§ EXERCISE AIM
Copy the records word for word, beginning with the line that contains "You are a computer-use agent." and ending at the end of the records. Omit the pictures.

──────── EXTRACTED MATERIAL ────────

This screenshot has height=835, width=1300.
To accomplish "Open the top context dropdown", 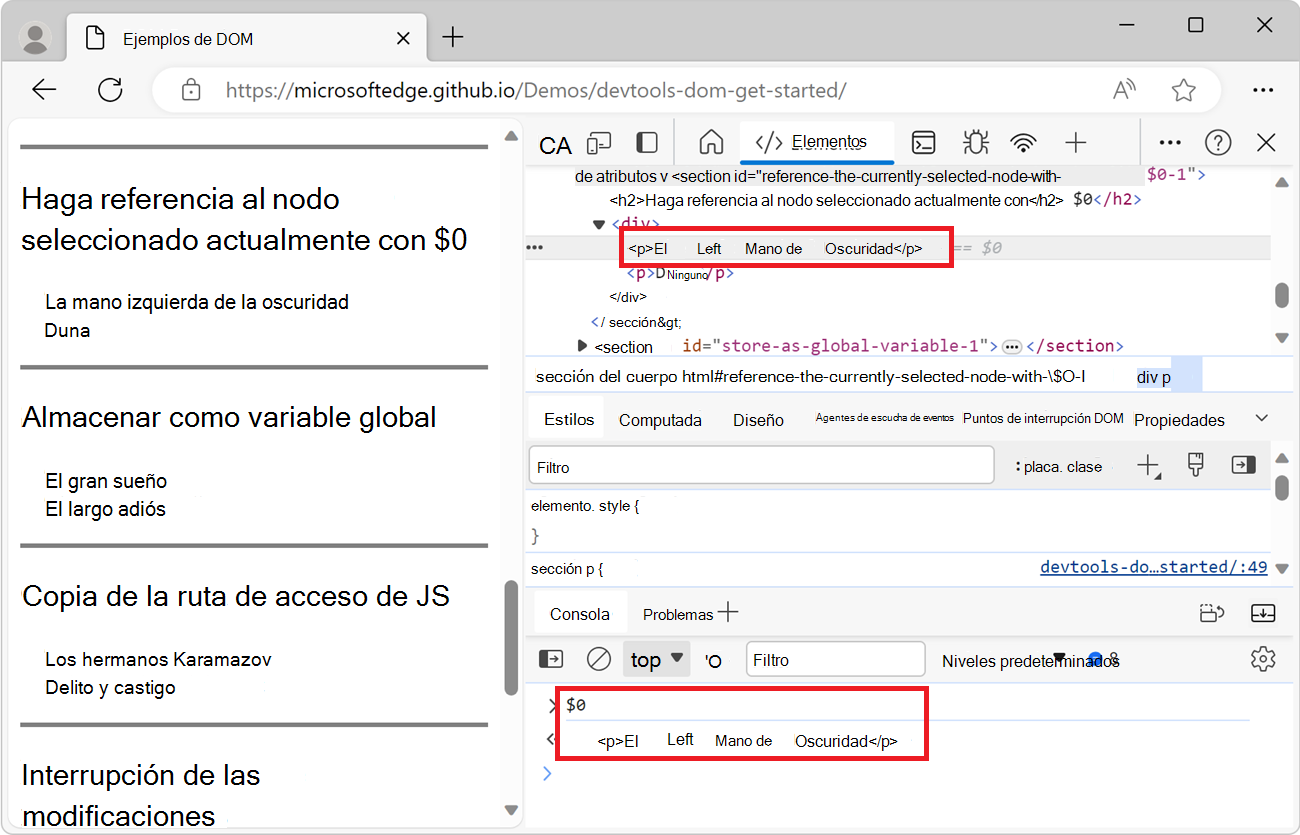I will click(656, 659).
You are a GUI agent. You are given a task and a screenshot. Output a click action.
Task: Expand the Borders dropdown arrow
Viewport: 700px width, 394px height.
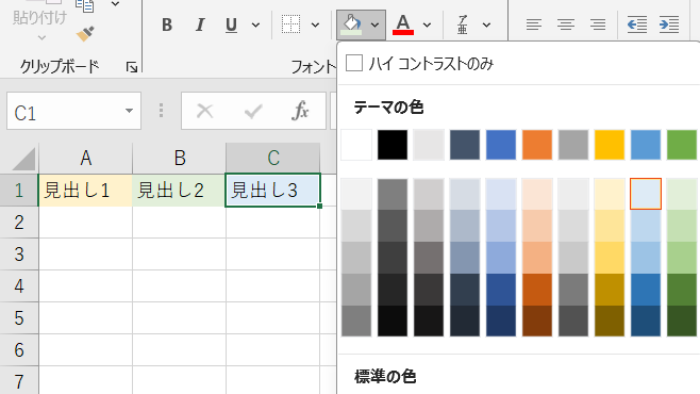click(315, 25)
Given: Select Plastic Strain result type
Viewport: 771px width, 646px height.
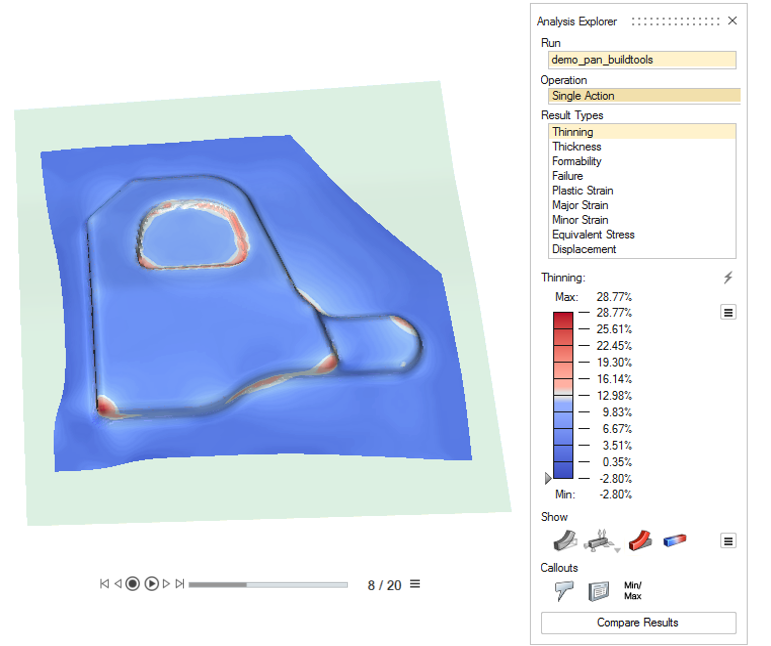Looking at the screenshot, I should pyautogui.click(x=582, y=190).
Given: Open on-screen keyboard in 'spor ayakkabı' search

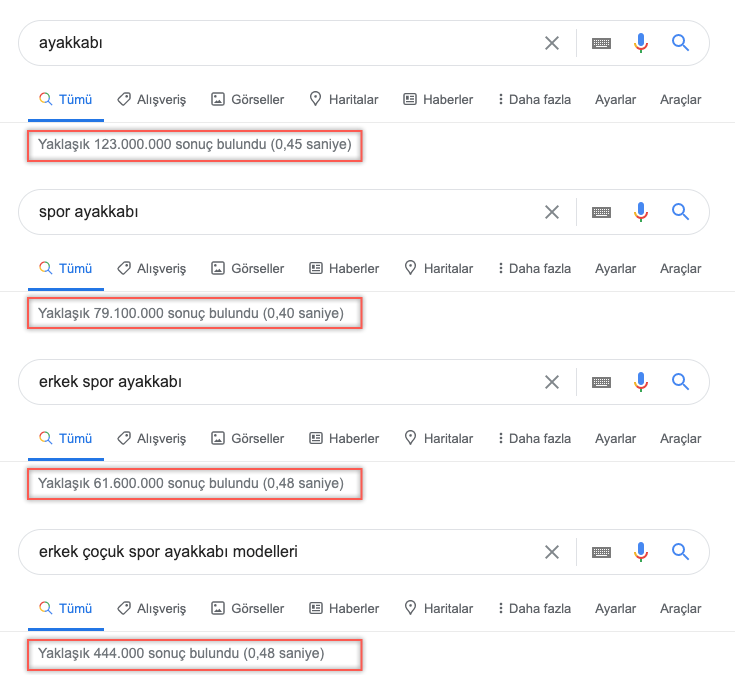Looking at the screenshot, I should pos(601,212).
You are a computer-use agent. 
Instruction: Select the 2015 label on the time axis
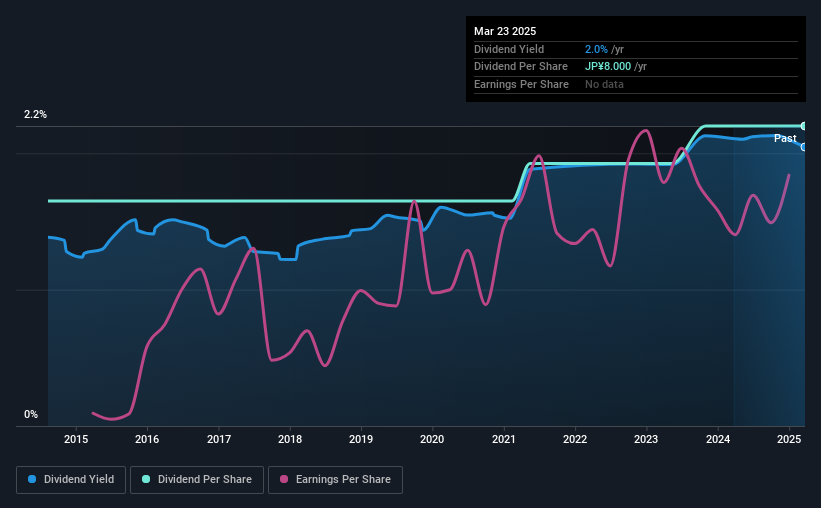tap(76, 439)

────────

§ THE COMPLETED TASK
You are a computer-use agent. 
Instruction: Select the 2015 label on the time axis
tap(76, 439)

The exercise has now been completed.